The way you manage your money could be affected by your ability to find a partner.
A new study published by the Association for Psychological Science (ASP) found a connection between being in a situation where it’s difficult to find a heterosexual partner — an environment with an “unfavorable sex ratio” — and making riskier investments.
“Environmental cues indicating that one will have a relatively difficult time finding a mate can drive people to concentrate their investment choices into a few high-risk, high-return options,” write authors Joshua Ackerman from the University of Michigan, Jon K. Maner from Northwestern University, and Stephanie M. Carpenter from the University of Wisconsin-Madison.
Going into their study, the authors hypothesized that that diversification of assets, a commonly recommended investing strategy meant to mitigate risk, isn’t the best choice when success (in this case, distinguishing yourself from the crowd and finding a romantic partner of the opposite sex) “depends on passing above a certain threshold when it comes to resources, status, or attractiveness.”
To test this idea, they designed and conducted a handful of studies.
In one study, 93 participants — 40 females and 53 males with a mean age of 32 — were shown an array of photos where the participant’s own sex was always more prevalent.
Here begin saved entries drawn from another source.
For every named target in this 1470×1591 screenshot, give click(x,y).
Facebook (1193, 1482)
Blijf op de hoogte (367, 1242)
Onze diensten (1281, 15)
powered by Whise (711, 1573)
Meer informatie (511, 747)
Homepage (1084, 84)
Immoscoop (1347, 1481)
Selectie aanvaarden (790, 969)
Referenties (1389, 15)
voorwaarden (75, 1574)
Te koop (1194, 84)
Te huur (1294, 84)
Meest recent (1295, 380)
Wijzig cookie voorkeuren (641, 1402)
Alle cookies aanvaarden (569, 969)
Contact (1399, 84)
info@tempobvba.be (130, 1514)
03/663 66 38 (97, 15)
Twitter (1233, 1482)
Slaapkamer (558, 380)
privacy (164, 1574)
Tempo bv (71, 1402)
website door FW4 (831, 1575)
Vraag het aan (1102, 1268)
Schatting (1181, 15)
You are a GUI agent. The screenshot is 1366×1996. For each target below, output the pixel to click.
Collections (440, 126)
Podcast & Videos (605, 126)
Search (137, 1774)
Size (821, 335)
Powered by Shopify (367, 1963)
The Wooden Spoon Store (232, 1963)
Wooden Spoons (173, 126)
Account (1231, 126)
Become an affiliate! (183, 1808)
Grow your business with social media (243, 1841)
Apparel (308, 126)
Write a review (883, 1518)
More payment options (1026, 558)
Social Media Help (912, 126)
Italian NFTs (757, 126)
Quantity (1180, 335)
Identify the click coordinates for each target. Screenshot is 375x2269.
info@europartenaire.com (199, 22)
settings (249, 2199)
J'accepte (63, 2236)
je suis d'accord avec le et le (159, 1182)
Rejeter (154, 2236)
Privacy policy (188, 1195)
After seeing the photos, the participants had to choose either one $10 lottery ticket for a $10,000 prize (high-risk) or ten $1 lottery tickets for a $1,000 prize each (low-risk). This study found that the seeing a lower amount of opposite-sex people led participants to choose high-risk, high-reward option more often.
In another, 105 participants — 41 females and 64 males with a mean age of 30 — were shown a news article about current demographic trends, revealing an adverse ratio of males to females in the US. After reading the article, participants had to imagine taking part in a stock market investment pool where they chose from five different packages: They could choose to invest 800 shares in one company (high-risk) or invest in fewer shares of more companies (low-risk). The study found that when participants saw a scarcity of the opposite sex in the articles they’d read, there was less diversification in their investments, choosing high-risk once again.
Ackerman, lead author of the study, says in a press release that this way of investing is “the opposite pattern of an economically ‘rational’ decision strategy.”
The researchers posit that one of the reasons for this pattern could be to stand out amongst others — by taking more risks, people make themselves more visible in a competitive field. They point out that the findings could have implications beyond investing, as they may show that sexual competition spurs people to compete in ways directly unrelated to finding a partner.
All this isn’t to imply that making riskier investing decisions will better help you find a partner. Decades-old investing wisdom nearly always advises diversification, or spreading out your assets to keep your proverbial eggs out of a single basket. Risk has its place (after all, simply investing at all is taking some degree of risk) but it’s up to you and your financial adviser to decide how much is appropriate for you — and if you’re operating on your own, a good place to start is a risk tolerance quiz, like this one from Vanguard.
Ultimately, it’s impossible to predict the future when it comes to romance or investing.